[~ot] why is programming so fun?

Tower Ty towerty at msn.com.au
Wed Jun 4 14:36:46 PDT 2008


I see who the one word poster is now !



Gregor Richards Wrote:

> BCS wrote:
> > Reply to Simen,
> > 
> >> Chris Wright Wrote:
> >>
> >>> BCS wrote:
> >>>
> >>>> The chances of life happening by chance are something like that, if
> >>>> not worse. You could probably calculated a relative number for it
> >>>> with quantum physics and/or information theory and/or string theory
> >>>> or some such.

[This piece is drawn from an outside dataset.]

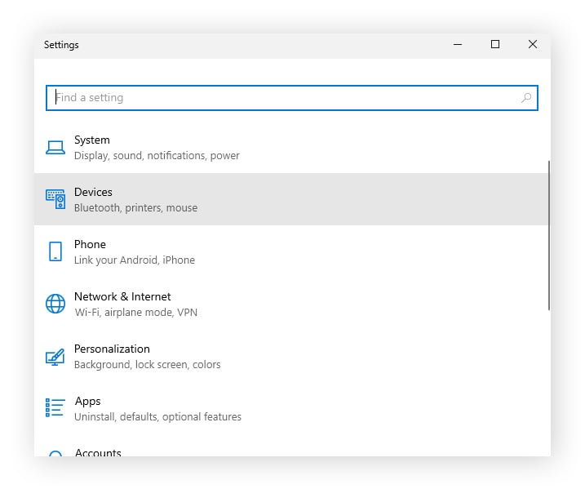Click the Apps list icon
Viewport: 585px width, 489px height.
coord(55,408)
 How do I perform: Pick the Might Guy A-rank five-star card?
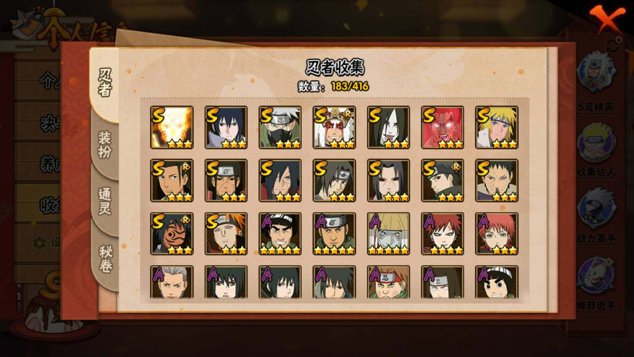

IIRC there is a theory about how much info can be in a
> >>>> given volume.
> >>>>
> >>> I don't think anyone has come close to describing the odds of
> >>> abiogenesis.
> >>>
> >> I did some fun calculations after being given a book by Jehovah's
> >> Witnesses, as I've always been of the opinion that life being created
> >> by some higher being is less probable than it occuring naturally.
> >>
> >> Way I figured was, I get 1 cubic centimetre of the simplest,
> >> carbon-based, self-replicating molecules, on this planet of 1 trillion
> >> cubic kilometers (one cubic centimetre was chosen as some arbitrary
> >> amount that might come into being by chance). Not by any chance a big
> >> chunk, but is it enough for life to survive? Let's first see how many
> >> self-replicating molecules we can fit into my small cube - 1.6
> >> quintillion. That ain't half bad. (Actually, I think the number was
> >> 1000 times bigger, but I don't remember the name of that number
> >> [Hexillion?], plus you can think of it as a bit of safety :p)
> >>
> >> Now, spread that evenly across the world (258 billion square
> >> kilometers), and you get 162 such molecule for every square meter.
> >> With enough resources nearby, I'd give it a fairly good chance of
> >> survival.
> >>
> > 
> > Someone once told me that if you take all the ways that you can assemble 
> > the parts of the simplest form of life and put them in once place, the 
> > ball would be something like the size of earth. (I havn't checked the 
> > math or anything like that)
> > 
> > 
> 
> I love that all arguments against natural abiogenesis come down to an 
> argument from ignorance. The fact is that we haven't got the foggiest 
> bit of a clue what the entire range of things that could have 
> /potentially/ formed life are, we just happen to have been formed from a 
> particular set of amino acids. We like to believe that only amino acids, 
> or even only the set of amino acids life on Earth are based on, could 
> form life, but that's just stupid. Given the uncountably many planets in 
> the universe, life has probably come into existence and evolved in ways 
> we could never remotely predict, and idiots on their planets are saying 
> "The chances that a simple life based on hexavalent chromium would form 
> naturally are so unlikely, we must have been created by some higher 
> intelligence!" As it turns out, when you consider your very low but 
> extremely ignorant statistic given the number of planets in the 
> universe, and the potentially huge number of possible ways life could 
> form (a number we can't even begin to fathom), it turns into 
> 99.9999999999%. Unfortunately, the general populous doesn't understand 
> statistics even in the slightest, and so they think "Wow, given the 
> extremely low odds that a protozoan would appear by random chance, we 
> must have been created by a higher power!" Idiots.